» **AIM OF THE EXERCISE**
Write out each entry word for word.

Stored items
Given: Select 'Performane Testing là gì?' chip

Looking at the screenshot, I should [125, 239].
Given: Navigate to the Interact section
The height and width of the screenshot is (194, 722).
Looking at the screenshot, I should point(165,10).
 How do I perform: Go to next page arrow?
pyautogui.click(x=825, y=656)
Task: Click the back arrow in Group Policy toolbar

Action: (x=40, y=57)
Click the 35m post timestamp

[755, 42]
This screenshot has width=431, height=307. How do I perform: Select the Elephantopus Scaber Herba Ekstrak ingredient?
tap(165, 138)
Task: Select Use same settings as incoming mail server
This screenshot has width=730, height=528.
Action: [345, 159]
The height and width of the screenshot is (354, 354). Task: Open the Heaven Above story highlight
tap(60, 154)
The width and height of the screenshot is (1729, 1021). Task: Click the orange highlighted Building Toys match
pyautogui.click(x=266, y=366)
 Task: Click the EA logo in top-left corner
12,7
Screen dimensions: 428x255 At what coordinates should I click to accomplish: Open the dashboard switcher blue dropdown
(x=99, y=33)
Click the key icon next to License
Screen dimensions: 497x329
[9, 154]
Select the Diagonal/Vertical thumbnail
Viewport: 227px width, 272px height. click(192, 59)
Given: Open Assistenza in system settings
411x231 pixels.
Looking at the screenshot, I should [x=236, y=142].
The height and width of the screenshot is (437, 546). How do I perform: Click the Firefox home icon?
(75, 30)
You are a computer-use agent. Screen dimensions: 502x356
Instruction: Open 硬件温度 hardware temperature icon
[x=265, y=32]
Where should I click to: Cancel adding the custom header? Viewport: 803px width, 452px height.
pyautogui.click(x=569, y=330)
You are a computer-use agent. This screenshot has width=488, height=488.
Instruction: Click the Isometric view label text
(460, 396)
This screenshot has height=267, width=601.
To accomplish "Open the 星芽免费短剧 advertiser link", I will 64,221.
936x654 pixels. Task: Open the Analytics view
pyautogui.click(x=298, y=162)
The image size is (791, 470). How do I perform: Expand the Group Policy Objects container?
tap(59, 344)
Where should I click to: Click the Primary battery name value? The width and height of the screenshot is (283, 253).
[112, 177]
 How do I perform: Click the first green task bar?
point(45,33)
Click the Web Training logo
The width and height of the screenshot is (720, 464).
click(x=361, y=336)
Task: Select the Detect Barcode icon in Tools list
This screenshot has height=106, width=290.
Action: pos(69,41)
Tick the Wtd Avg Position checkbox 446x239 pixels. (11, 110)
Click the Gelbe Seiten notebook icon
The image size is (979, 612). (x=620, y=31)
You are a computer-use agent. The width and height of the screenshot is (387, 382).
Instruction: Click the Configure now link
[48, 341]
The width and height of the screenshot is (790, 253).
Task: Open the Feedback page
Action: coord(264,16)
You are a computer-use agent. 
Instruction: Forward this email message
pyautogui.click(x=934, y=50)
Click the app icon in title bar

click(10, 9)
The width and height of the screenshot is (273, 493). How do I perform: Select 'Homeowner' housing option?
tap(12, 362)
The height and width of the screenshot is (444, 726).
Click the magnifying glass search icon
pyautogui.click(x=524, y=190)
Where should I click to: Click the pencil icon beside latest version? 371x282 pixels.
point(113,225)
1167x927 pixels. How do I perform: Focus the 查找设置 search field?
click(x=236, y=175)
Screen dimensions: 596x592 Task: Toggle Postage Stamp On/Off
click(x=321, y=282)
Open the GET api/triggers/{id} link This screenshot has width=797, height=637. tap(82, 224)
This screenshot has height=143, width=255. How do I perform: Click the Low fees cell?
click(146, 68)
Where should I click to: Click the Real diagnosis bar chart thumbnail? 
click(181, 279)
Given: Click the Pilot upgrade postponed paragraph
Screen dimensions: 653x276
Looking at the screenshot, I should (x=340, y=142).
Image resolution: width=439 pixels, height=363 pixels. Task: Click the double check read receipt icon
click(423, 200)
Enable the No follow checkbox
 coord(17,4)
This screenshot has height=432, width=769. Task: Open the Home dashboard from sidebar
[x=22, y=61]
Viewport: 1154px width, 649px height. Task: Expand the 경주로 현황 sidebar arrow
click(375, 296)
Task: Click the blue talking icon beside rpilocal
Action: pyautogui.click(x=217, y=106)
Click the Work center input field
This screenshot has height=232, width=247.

» **SOLUTION FOR THIS EXERCISE**
Given: Select 'Performane Testing là gì?' chip

Looking at the screenshot, I should [125, 239].
Given: Navigate to the Interact section
The height and width of the screenshot is (194, 722).
Looking at the screenshot, I should point(165,10).
 How do I perform: Go to next page arrow?
pyautogui.click(x=825, y=656)
Task: Click the back arrow in Group Policy toolbar

Action: (x=40, y=57)
Click the 35m post timestamp

[755, 42]
This screenshot has width=431, height=307. How do I perform: Select the Elephantopus Scaber Herba Ekstrak ingredient?
tap(165, 138)
Task: Select Use same settings as incoming mail server
This screenshot has width=730, height=528.
Action: [345, 159]
The height and width of the screenshot is (354, 354). Task: Open the Heaven Above story highlight
tap(60, 154)
The width and height of the screenshot is (1729, 1021). Task: Click the orange highlighted Building Toys match
pyautogui.click(x=266, y=366)
 Task: Click the EA logo in top-left corner
12,7
Screen dimensions: 428x255 At what coordinates should I click to accomplish: Open the dashboard switcher blue dropdown
(x=99, y=33)
Click the key icon next to License
Screen dimensions: 497x329
[9, 154]
Select the Diagonal/Vertical thumbnail
Viewport: 227px width, 272px height. click(192, 59)
Given: Open Assistenza in system settings
411x231 pixels.
Looking at the screenshot, I should [x=236, y=142].
The height and width of the screenshot is (437, 546). How do I perform: Click the Firefox home icon?
(75, 30)
You are a computer-use agent. Screen dimensions: 502x356
Instruction: Open 硬件温度 hardware temperature icon
[x=265, y=32]
Where should I click to: Cancel adding the custom header? Viewport: 803px width, 452px height.
pyautogui.click(x=569, y=330)
You are a computer-use agent. This screenshot has width=488, height=488.
Instruction: Click the Isometric view label text
(460, 396)
This screenshot has height=267, width=601.
To accomplish "Open the 星芽免费短剧 advertiser link", I will 64,221.
936x654 pixels. Task: Open the Analytics view
pyautogui.click(x=298, y=162)
The image size is (791, 470). How do I perform: Expand the Group Policy Objects container?
tap(59, 344)
Where should I click to: Click the Primary battery name value? The width and height of the screenshot is (283, 253).
[112, 177]
 How do I perform: Click the first green task bar?
point(45,33)
Click the Web Training logo
The width and height of the screenshot is (720, 464).
click(x=361, y=336)
Task: Select the Detect Barcode icon in Tools list
This screenshot has height=106, width=290.
Action: pos(69,41)
Tick the Wtd Avg Position checkbox 446x239 pixels. (11, 110)
Click the Gelbe Seiten notebook icon
The image size is (979, 612). (x=620, y=31)
You are a computer-use agent. The width and height of the screenshot is (387, 382).
Instruction: Click the Configure now link
[48, 341]
The width and height of the screenshot is (790, 253).
Task: Open the Feedback page
Action: coord(264,16)
You are a computer-use agent. 
Instruction: Forward this email message
pyautogui.click(x=934, y=50)
Click the app icon in title bar

click(10, 9)
The width and height of the screenshot is (273, 493). How do I perform: Select 'Homeowner' housing option?
tap(12, 362)
The height and width of the screenshot is (444, 726).
Click the magnifying glass search icon
pyautogui.click(x=524, y=190)
Where should I click to: Click the pencil icon beside latest version? 371x282 pixels.
point(113,225)
1167x927 pixels. How do I perform: Focus the 查找设置 search field?
click(x=236, y=175)
Screen dimensions: 596x592 Task: Toggle Postage Stamp On/Off
click(x=321, y=282)
Open the GET api/triggers/{id} link This screenshot has width=797, height=637. tap(82, 224)
This screenshot has height=143, width=255. How do I perform: Click the Low fees cell?
click(146, 68)
Where should I click to: Click the Real diagnosis bar chart thumbnail? 
click(181, 279)
Given: Click the Pilot upgrade postponed paragraph
Screen dimensions: 653x276
Looking at the screenshot, I should (x=340, y=142).
Image resolution: width=439 pixels, height=363 pixels. Task: Click the double check read receipt icon
click(423, 200)
Enable the No follow checkbox
 coord(17,4)
This screenshot has height=432, width=769. Task: Open the Home dashboard from sidebar
[x=22, y=61]
Viewport: 1154px width, 649px height. Task: Expand the 경주로 현황 sidebar arrow
click(375, 296)
Task: Click the blue talking icon beside rpilocal
Action: pyautogui.click(x=217, y=106)
Click the Work center input field
This screenshot has height=232, width=247.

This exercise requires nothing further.